Depuis une nou­velle plainte a été dépo­sée contre AREVA et EDF par les asso­cia­tions anti­nu­cléaires locales, le Réseau Sor­tir du nucléaire, France Nature envi­ron­ne­ment et Green­peace pour « quatre délits majeurs » dont « usage de faux et mise en dan­ger déli­bé­rée de la vie d’au­trui  » suite aux révé­la­tions sur les 87 irré­gu­la­ri­tés rele­vées par l’A.S.N sur les pièces fabri­quées au Creu­sot pour les cen­trales nucléaires mais dont une spé­ci­fique est uti­li­sée à Fessenheim.

Cette der­nière ano­ma­lie n’au­rait été décla­rée à l’ASN que tar­di­ve­ment et cette der­nière a sus­pen­du son auto­ri­sa­tion de remise en ser­vice du réac­teur numé­ro 2. Un direc­teur adjoint de l’A.S.N, Julien Col­let, a décla­ré le 23 sep­tembre que cette défec­tuo­si­té pou­vait mettre en ques­tion la sûre­té même de la centrale.

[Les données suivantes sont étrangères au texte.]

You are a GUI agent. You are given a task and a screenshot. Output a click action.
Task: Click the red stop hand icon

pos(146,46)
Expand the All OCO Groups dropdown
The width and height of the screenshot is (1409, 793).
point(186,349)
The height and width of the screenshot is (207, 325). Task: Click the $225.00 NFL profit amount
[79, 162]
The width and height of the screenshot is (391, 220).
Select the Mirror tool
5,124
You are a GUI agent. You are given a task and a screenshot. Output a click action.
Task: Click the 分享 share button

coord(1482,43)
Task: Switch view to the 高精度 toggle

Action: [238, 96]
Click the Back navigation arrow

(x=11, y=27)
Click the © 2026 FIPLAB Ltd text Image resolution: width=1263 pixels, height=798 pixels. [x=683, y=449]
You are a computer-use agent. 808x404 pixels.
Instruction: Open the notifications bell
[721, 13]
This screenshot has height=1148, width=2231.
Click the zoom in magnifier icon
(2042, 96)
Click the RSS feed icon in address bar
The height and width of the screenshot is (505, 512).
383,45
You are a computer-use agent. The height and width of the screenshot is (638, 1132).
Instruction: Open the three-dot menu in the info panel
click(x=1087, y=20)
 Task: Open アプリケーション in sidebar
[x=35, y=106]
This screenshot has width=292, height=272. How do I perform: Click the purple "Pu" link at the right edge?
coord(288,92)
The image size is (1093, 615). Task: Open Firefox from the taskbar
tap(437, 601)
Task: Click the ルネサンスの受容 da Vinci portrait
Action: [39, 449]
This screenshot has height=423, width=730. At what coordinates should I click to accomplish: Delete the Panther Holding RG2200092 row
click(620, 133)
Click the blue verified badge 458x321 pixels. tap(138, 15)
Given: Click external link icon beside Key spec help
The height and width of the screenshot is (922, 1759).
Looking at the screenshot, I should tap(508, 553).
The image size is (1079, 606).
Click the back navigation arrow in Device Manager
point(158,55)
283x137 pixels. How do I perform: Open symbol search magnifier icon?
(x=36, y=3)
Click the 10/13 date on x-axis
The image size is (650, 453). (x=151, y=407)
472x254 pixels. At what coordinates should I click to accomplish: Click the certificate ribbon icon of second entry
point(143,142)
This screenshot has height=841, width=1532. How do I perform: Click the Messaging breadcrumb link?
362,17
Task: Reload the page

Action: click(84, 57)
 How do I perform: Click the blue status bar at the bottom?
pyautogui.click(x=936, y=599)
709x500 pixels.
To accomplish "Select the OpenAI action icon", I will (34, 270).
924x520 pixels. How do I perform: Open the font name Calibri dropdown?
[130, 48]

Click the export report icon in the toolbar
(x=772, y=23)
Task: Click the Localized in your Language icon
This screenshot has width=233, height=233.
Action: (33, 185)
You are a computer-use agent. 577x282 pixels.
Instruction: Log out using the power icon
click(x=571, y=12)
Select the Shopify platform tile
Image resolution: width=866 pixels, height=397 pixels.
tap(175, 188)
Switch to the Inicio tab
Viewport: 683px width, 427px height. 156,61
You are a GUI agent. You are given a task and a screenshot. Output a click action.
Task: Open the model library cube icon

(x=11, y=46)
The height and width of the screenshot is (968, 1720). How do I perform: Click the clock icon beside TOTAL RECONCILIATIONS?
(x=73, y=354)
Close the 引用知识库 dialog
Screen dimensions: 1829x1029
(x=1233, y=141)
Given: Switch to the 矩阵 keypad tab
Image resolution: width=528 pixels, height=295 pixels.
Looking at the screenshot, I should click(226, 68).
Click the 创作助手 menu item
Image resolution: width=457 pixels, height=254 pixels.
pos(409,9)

Après sa lettre adres­sée récem­ment à 500 dépu­tés (un seul a répon­du à ce jour) leur deman­dant d’exiger la fer­me­ture immé­diate de la cen­trale de Fes­sen­heim « au nom de la sécu­ri­té des popu­la­tions rive­raines aux­quelles j’appartiens avec ma famille », notre « lan­ceur d’alerte » vient de s’adresser par cour­rier au maire de Fes­sen­heim « en tant que rive­rain de Fes­sen­heim » pour sol­li­ci­ter l’élu « comme res­pon­sable de la sécu­ri­té sur le ban de la com­mune », pour connaître les mesures que vous [le maire] sou­hai­tez mettre en œuvre pour deman­der à E.D.F, exploi­tant de la cen­trale de Fes­sen­heim, de faire face à ses obli­ga­tions ». Sa signa­ture est sui­vie de la men­tion « Rive­rain inquiet de la doyenne des cen­trales nucléaires fran­çaises, Fessenheim ».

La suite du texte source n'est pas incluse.